But I needed these therapists on my side, so I listened to every word they said, sometimes smiling, sometimes crying. Another occupational therapist, Karen, was listening to my take on Rachel’s recovery, as I was learning how to gauge success, and she told me another thing I didn’t want to consider at the time: take pictures. My daughter’s face was so vacant since the strokes, so taking pictures was the last thing on my list. But over time, my cell phone camera captured the light returning in her eyes, ever slowly. With these pictures, I now have a way of measuring how much progress Rachel has made, trading shade for sunlit possibilities for my girl’s future.
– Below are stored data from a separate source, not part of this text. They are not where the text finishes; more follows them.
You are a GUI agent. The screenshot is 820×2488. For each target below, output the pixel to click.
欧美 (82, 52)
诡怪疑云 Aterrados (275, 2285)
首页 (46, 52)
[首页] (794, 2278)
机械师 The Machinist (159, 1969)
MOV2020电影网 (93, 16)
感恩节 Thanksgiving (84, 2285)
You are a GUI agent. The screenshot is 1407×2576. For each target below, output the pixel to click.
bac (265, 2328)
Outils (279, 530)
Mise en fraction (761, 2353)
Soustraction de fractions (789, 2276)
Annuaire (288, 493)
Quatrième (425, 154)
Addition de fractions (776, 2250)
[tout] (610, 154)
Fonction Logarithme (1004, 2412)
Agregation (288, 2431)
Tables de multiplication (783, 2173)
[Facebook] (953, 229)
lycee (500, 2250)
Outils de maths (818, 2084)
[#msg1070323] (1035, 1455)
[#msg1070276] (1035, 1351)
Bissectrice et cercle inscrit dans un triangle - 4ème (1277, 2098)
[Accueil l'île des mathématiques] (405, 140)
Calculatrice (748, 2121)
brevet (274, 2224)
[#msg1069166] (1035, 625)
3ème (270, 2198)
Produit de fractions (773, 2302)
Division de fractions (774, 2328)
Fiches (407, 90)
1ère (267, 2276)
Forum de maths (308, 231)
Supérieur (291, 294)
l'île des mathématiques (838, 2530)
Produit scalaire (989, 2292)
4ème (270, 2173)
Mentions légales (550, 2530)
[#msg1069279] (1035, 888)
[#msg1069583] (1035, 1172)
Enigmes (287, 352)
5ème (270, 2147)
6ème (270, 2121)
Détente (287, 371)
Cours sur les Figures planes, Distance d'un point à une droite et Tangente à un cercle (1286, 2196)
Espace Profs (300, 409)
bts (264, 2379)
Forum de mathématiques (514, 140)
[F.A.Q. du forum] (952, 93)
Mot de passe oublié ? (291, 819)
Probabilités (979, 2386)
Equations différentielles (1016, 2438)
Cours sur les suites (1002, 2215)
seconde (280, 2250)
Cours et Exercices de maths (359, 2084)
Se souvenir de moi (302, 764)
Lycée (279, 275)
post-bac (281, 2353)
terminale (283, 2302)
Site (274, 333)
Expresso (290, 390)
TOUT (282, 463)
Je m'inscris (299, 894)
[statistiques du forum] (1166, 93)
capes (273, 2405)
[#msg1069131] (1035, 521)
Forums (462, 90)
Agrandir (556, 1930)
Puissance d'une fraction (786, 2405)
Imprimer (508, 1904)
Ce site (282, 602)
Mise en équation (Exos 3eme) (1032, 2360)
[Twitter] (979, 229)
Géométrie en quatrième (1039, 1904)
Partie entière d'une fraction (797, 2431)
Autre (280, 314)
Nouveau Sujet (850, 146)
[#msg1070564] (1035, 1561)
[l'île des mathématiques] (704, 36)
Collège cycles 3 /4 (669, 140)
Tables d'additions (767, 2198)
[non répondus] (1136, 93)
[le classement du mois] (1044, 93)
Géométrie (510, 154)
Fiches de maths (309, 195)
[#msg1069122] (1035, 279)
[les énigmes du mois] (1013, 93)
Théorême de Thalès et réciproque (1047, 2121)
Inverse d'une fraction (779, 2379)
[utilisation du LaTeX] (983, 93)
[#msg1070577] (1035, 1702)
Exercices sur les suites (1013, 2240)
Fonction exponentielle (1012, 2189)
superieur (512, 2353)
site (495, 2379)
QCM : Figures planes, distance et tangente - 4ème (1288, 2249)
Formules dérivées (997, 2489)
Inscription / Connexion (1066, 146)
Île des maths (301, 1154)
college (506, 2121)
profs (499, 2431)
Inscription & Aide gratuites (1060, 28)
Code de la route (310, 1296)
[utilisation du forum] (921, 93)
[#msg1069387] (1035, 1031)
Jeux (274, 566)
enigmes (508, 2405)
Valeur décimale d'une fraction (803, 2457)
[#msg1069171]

After spending four months living inside a hospital, we left Gillette Rehabilitation Center in October of 2011. At that point in her recovery, her legs were moving just a bit, she verbalized here and there, but no words, and both her arms were tight and spastic, with her hands quite fisted. We were discharged to Gillette’s outpatient clinic in Minnetonka, and the slow recovery continued. Enter Leah, our new OT gal.

Leah was new on the scene, recently hired on. With her thin frame, long brown hair, and almond eyes, she is very comfortable in her surroundings for such a newbie. And while she’s young, I must confess she’s wiser than most her age. She took on Rachel with all her knowledge, all her curiosity, and all her Midwestern heart. We started where Lisa and Karen left off, helping Rachel to learn how to move the arms and hands to perform tasks. I shall never forget a moment with Leah early on where I was flexing my newly-formed advocate muscles.

We were talking about goals for Rachel, and at the beginning of our transition to Minnetonka, I was sensing this hesitation to push my daughter. In retrospect, all the therapists were probably trying to plot out a plan of action as they sized up their newest kiddo. So Leah asked me questions about specifics, and I think I was getting a little impatient because I was spitting out my answers.

“So what is your hope with this therapy? What do you expect?” Leah asked, looking at me directly.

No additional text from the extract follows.